▸ **What this task involves**:
Which lines make up the answer? Those from the line with "Collapse the Database Query block" through the end of the data; reproduce them exactly.

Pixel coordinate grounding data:
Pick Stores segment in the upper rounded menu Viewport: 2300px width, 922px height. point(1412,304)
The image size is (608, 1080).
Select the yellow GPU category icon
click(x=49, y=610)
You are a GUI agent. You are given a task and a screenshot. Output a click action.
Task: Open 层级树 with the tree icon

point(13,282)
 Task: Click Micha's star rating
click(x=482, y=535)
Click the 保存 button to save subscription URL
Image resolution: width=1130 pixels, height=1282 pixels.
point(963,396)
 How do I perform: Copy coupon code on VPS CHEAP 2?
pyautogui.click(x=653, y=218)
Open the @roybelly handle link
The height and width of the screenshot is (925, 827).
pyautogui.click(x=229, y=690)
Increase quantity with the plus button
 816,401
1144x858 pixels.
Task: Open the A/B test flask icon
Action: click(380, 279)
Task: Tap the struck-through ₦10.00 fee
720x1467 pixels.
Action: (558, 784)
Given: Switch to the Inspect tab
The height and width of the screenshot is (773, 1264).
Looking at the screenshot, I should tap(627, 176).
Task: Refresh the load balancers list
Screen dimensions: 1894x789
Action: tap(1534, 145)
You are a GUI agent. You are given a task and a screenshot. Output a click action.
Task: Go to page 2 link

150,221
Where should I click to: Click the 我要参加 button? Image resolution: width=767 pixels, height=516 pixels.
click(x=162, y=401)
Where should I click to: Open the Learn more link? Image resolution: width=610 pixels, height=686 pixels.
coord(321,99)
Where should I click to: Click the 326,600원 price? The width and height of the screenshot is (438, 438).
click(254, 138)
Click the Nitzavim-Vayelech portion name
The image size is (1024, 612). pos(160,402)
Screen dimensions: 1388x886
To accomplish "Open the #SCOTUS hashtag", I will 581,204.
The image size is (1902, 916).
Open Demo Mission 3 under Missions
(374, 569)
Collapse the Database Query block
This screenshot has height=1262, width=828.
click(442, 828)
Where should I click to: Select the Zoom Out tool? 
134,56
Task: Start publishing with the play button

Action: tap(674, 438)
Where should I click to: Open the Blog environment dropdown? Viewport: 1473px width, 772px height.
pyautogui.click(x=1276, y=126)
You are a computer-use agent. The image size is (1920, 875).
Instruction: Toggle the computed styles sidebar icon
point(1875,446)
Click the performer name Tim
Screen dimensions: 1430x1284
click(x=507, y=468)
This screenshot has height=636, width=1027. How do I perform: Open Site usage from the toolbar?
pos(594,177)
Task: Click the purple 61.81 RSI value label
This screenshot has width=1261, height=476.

▸ **Result for this exercise**:
Collapse the Database Query block
This screenshot has height=1262, width=828.
click(442, 828)
Where should I click to: Select the Zoom Out tool? 
134,56
Task: Start publishing with the play button

Action: tap(674, 438)
Where should I click to: Open the Blog environment dropdown? Viewport: 1473px width, 772px height.
pyautogui.click(x=1276, y=126)
You are a computer-use agent. The image size is (1920, 875).
Instruction: Toggle the computed styles sidebar icon
point(1875,446)
Click the performer name Tim
Screen dimensions: 1430x1284
click(x=507, y=468)
This screenshot has height=636, width=1027. How do I perform: Open Site usage from the toolbar?
pos(594,177)
Task: Click the purple 61.81 RSI value label
This screenshot has width=1261, height=476.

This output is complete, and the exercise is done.